▶ _Consigna escrita_
Escriba la parte siguiente del texto del documento, el de los recuerdos sobre la costumbre de no tirar nada, a partir de su última oración.

▶ _Texto del documento_
^^^^^^^^

Todavía, a los de mi generación, nos tocó vivir los últimos años de aquella época en que no se tiraba nada. Incluso si se compraba algo nuevo, cualquier aparato -un molinillo de café, una plancha, ¡una radio!...-, no se deshacía nadie del viejo, por si acaso. Lo mismo sucedía con las herramientas y utensilios, y por supuesto con la ropa.
Eso daba lugar a que se guardara todo, principalmente en el desván, donde se amontonaban infinidad de cachivaches y trastos inútiles.
Y a que se coleccionaran, en las despensas o en el cuarto oscuro que había en todas las casas, tarros de cristal, papel de envolver, cuerdas, trozos de alambre, cajas de zapatos..., de todo.
Como si se tuviera miedo de que la vida empezase a ir para atrás en vez de hacerlo para adelante, como si en lugar de progresar se fuese a retroceder, como si, escondido detrás del futuro brillante que se presentía y deseaba, acechara, presto a volver, el pasado de miseria y privaciones del que aún todos se acordaban.
Por si eso pasa, se pensaba, mejor estar preparados, pues todo lo que ahora damos por usado, inútil y viejo quién sabe si algún día, si las cosas se ponen mal y reculamos, nos volverá a hacer falta.

El gran escritor que es Adam Zagajewski (Lvov, actual Ucrania, 1945) anota esta misma actitud y disposición de ánimo al evocar su infancia, transcurrida en los malhadados años de la posguerra europea en Gliwice, ciudad polaca a la que sus padres fueron repatriados al término de la contienda. Lo hace en una preciosa obra, En la belleza ajena, que es a la vez novela, libro de memorias y diario de impresiones y lecturas, y está escrita como en voz baja y con oficio de poeta en una prosa excepcional. 

miércoles, 18 de noviembre de 2015

Alter ego

Quizá ya no tenga uno edad para hablar de esas cosas, del futuro sobre todo, pero sí por lo menos humor para fantasear un poco con ellas, con lo que queríamos ser y adonde soñábamos, y soñamos todavía acaso, con llegar.

^^^^^^^^

▶ _Datos extraídos_
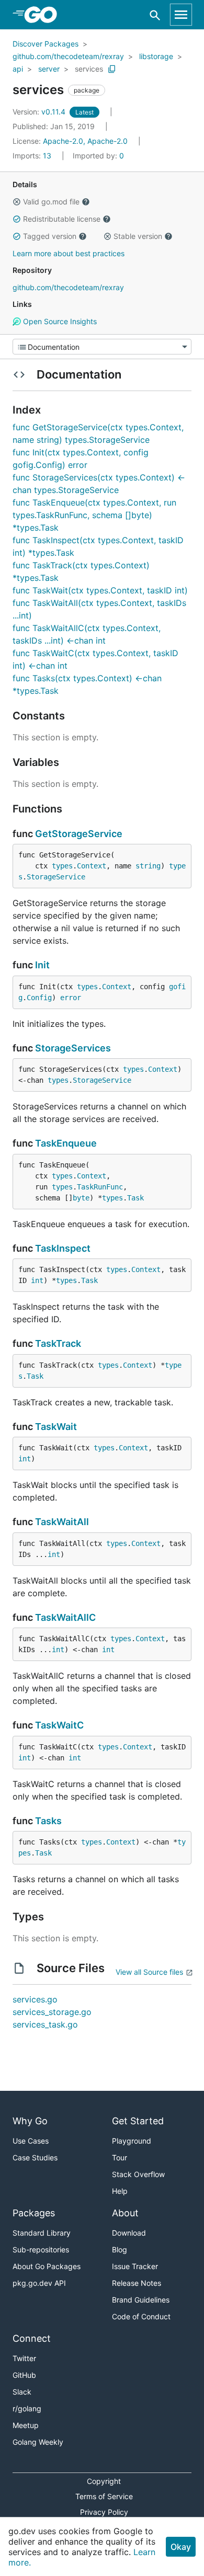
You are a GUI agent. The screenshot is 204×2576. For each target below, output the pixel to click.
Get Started (138, 2120)
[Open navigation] (181, 14)
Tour (119, 2157)
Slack (22, 2391)
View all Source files (149, 1971)
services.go (35, 1999)
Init (42, 964)
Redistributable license (62, 218)
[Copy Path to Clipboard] (112, 69)
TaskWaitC (59, 1725)
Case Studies (35, 2157)
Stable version (137, 236)
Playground (131, 2140)
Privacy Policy (104, 2512)
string (148, 866)
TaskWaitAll (62, 1521)
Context (91, 866)
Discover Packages (45, 43)
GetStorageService (78, 833)
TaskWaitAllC (65, 1617)
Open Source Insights (59, 321)
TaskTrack (58, 1343)
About (125, 2212)
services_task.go (45, 2024)
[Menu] (102, 346)
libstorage (156, 56)
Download (129, 2232)
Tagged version (49, 236)
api (18, 68)
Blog (119, 2249)
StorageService (56, 877)
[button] (17, 202)
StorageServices (73, 1048)
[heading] (44, 14)
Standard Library (42, 2232)
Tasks (48, 1820)
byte (81, 1198)
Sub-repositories (41, 2249)
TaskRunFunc (100, 1187)
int (37, 1280)
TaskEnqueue (66, 1143)
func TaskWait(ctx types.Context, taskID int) (100, 590)
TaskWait (56, 1426)
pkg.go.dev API (39, 2283)
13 (33, 155)
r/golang (27, 2408)
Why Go (30, 2120)
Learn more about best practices (68, 253)
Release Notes (136, 2283)
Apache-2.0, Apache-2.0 (85, 140)
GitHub (24, 2375)
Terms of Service (104, 2496)
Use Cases (31, 2140)
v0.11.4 (40, 111)
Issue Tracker (135, 2266)
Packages (34, 2212)
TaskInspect (62, 1248)
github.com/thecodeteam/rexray (68, 56)
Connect (32, 2338)
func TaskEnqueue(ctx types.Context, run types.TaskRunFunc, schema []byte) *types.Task (94, 515)
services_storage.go (52, 2012)
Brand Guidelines (140, 2299)
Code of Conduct (141, 2316)
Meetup (26, 2425)
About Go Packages (47, 2266)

^^^^^^^^

▶ _Respuesta al ejercicio_
Se hablaba un poco de esto en uno de los relatos de mi libro Años de guardar, el titulado Alter ego, del que reproduzco el fragmento que sigue:

De niño quería ser tocador de campanas: ¡vivir en un pueblo grande que tuviera muchas torres, a ser posible con veleta, y subir cada hora a una a repicarlas y llenar el aire de golondrinas asustadas, y los días de fiesta voltearlas y que brincara su sonido por las hondonadas de los valles y los picos de las montañas!
Quise luego ser pastor de ríos, y apacentar las aguas con una vara de salguera escuchando su canción corriente abajo hasta dejarlas recogidas en el redil azul del mar.
De joven me hubiera gustado estudiar para jurisconsulto y librepensador. [...]
Soñaba en la edad adulta más laboriosa con ser un oficinista melancólico que viviera en un país lluvioso y se pasara las horas sentado a una mesa llena de papeles cerca de una ventana viendo discurrir las nubes grises por el cielo y a la gente afanosa por la calle, o campesino ocioso en una aldea entregado por el día a revivir las labores propias de cada estación –sembrar memoria, dorar tiempos, vendimiar palabras, carpintear aperos-, y por la noche a ponerles
nombre a las estrellas.
De mayor quiero ser vendedor de sueños, y comprar con las monedas que gane una casa con jardín pastoreada por todos los vientos y vivir en ella pobremente en la sola amistosa compañía del silencio. 

Y, también cuando sea mayor, quiero llevar un blog para escribir en él las cosas que se me vayan ocurriendo, un blog parecido a este que hoy cumple cien entradas.

lunes, 16 de noviembre de 2015

Efemérides literarias

El 15 de noviembre de 1969 moría en Madrid Ignacio Aldecoa, que había venido al mundo en Vitoria el 24 de julio de 1925. Como Stevenson, a quien admiraba, vivió solo cuarenta y cuatro años, y también como Stevenson, es recordado por las historias que tan bien supo contar. (Su viuda, la también escritora Josefina R. Aldecoa, ha recordado al respecto el deseo que Ignacio expresara un día, hablando precisamente del epitafio que los indígenas de la isla de Samoa habían grabado en la tumba de Stevenson: "Así es como me gustaría que me recordaran: Ignacio Aldecoa, el narrador de historias".)
Historias que uno leyó con devoción en la adolescencia y primera juventud, no tanto las de sus novelas (El fulgor y la sangre, Con el viento solano, Gran Sol, Parte de una historia) como las de sus cuentos. Desde que cayeron en mis manos, quise ingenuamente escribir como él, y durante un largo tiempo intenté en vano imitarle.
Me gustaba lo que contaba, pero, sobre todo, la manera como lo hacía, su estilo a la vez áspero y poético -rotundos adjetivos llameando en cada página-, elaborado pero preciso y natural.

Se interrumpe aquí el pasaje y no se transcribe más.